Submitted to: Plant Science
Publication Type: Peer Reviewed Journal
Publication Acceptance Date: 2/12/1999
Publication Date: N/A
Interpretive Summary: Molecular biology offers the promise of novel ways to improve fiber properties of cotton. We have previously isolated and characterized a lipid transfer gene Ltp6 that is specifically expressed in cotton fiber cells. Plant genes are directed or controlled by DNA sequences called promoters. In the present research the DNA sequence of the promoter for the Ltp6 gene and a series of five modifications (deletions) to the promoter were made and linked with a reporter gene, GUS, which provides a blue color in the cells where it is active.
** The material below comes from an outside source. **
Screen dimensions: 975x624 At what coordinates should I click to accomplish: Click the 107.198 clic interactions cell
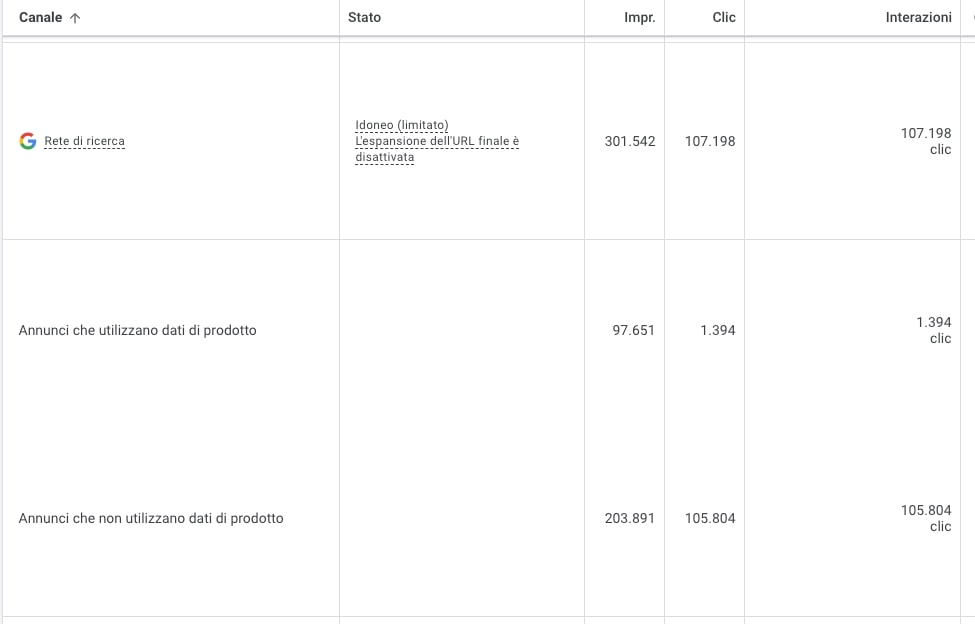click(x=926, y=141)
These were then transformed into tobacco leaf disks and in plants with some of the modifications the trichomes (fiber cells on the leaf) were blue which indicated that the promoter was active in trichomes. One construction Ltp-447-GUS was only active in the trichome cells. The unmodified promoter was at least 1,000 times weaker than the 35S general promoter from the cauliflower mosaic virus. Modifications of the promoter were made in a sequential manner until no promoter activity was detectable. Thus, we identified those parts of the promoter necessary for activity in trichome cells. Tobacco trichomes and cotton fiber cells may thus share some common regulatory elements for tissue-specific expression.
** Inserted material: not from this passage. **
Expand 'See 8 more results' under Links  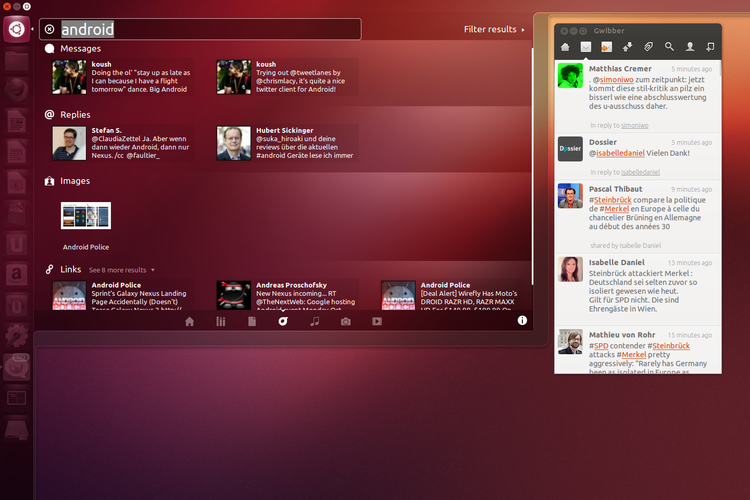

Technical Abstract: A cotton (Gossypium hirsutum) genomic clone (1.7-kb DNA insert) harboring the lipid transfer gene Ltp6 specifically expressed in fiber cells had been previously isolated and characterized. By using PCR amplification, the 447 bp Ltp6 promoter and a series of 5' deletions of the promoter were generated and cloned into a pBI101 plasmid upstream of the GUS (B-glucuronidase) reporter gene. These constructs were introduced into Agrobacterium tumefaciens LBA4404, and leaf disks of tobacco (Nicotiana tabacum L.) were transformed with Agrobacterium tumefaciens LBA4404 carrying various promoter-GUS pBI101 plasmids. Histochemical analyses of the transgenic tobacco seedlings indicated that the Ltp6 promoter (nt - 447 to -1, undeleted) directed GUS expression only in trichomes (hair cells). Fluorometric GUS assays showed that the promoter activity of the undeleted Ltp6 promoter was at least 1,000 times weaker than that of the 35S promoter of califlower mosaic virus (CaMV). Sequential deletions of the promoter gradually decreased the expression level of the GUS gene. No GUS activity was observed when the 5' deletion of the Ltp6 promoter reached to nt -86, which removed the putative CAAT and TATA promoter elements.